▸ **What this task involves**:
Rewrite all of the material below with "icon" replaced by "symbol" wherever it occurs, keeping everything else unchanged. Leave the pictures out of your answer.

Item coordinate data
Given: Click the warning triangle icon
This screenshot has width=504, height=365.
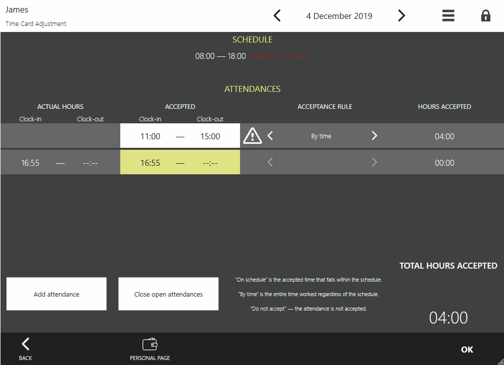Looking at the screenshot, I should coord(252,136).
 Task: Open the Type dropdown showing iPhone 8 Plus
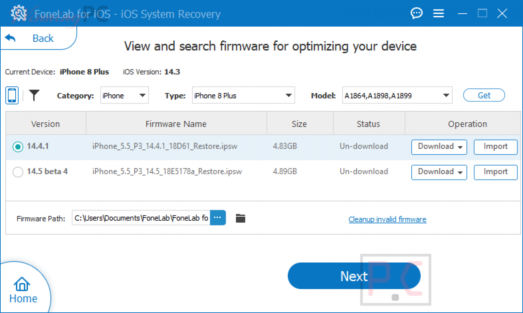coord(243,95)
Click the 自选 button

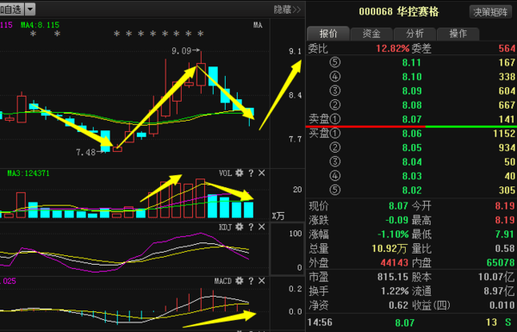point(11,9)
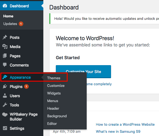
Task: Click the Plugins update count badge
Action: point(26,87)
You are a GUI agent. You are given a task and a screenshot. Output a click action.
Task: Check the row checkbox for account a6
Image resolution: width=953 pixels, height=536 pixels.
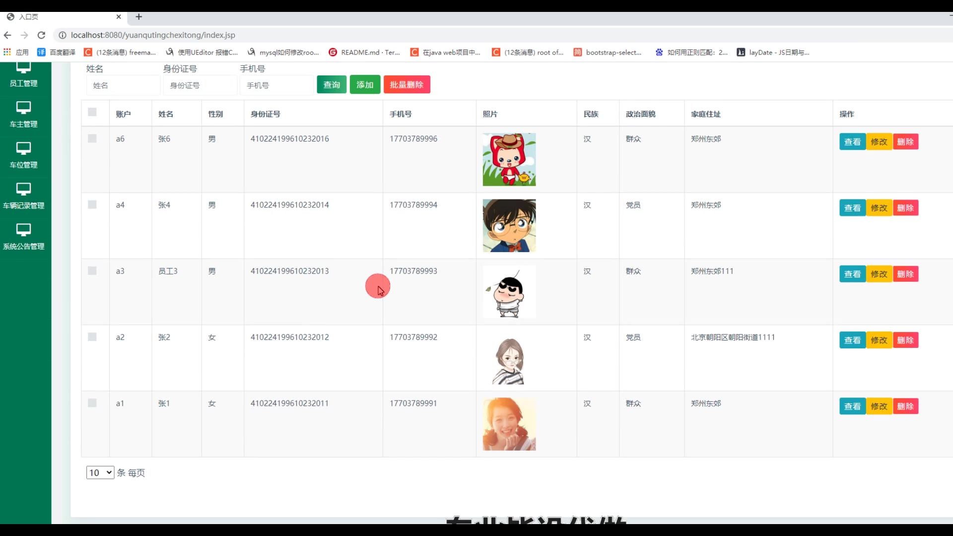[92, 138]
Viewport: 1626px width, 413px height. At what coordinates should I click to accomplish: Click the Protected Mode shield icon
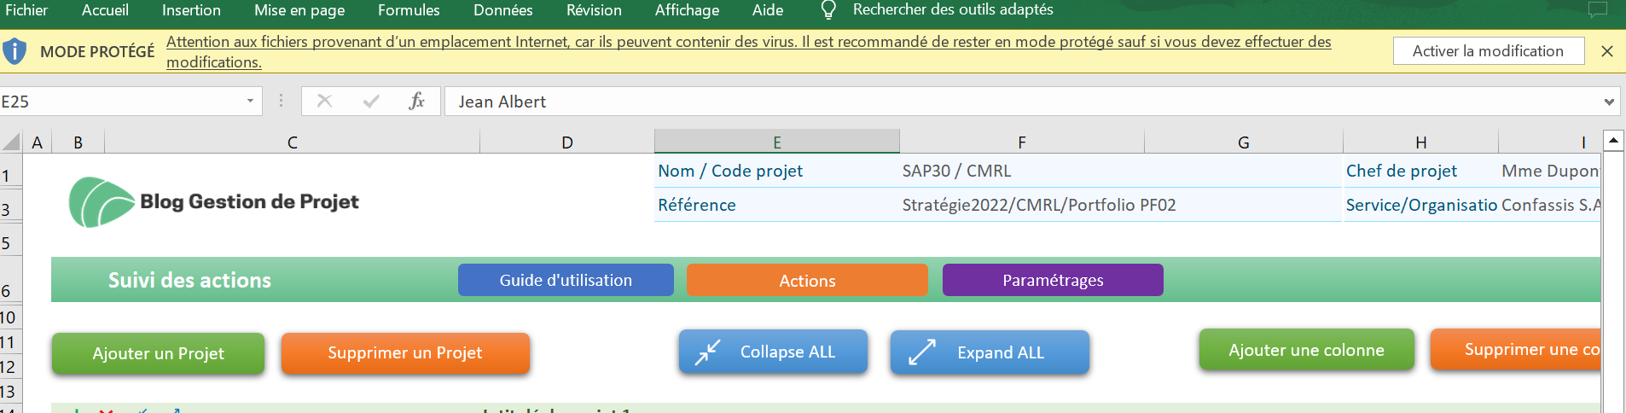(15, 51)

▸ **The response**:
Given: Click the warning triangle symbol
This screenshot has width=504, height=365.
Looking at the screenshot, I should coord(252,136).
 Task: Open the Type dropdown showing iPhone 8 Plus
coord(243,95)
Click the 自选 button

point(11,9)
Task: Click the Plugins update count badge
Action: point(26,87)
You are a GUI agent. You are given a task and a screenshot. Output a click action.
Task: Check the row checkbox for account a6
Image resolution: width=953 pixels, height=536 pixels.
[92, 138]
Viewport: 1626px width, 413px height. At what coordinates should I click to accomplish: Click the Protected Mode shield symbol
(15, 51)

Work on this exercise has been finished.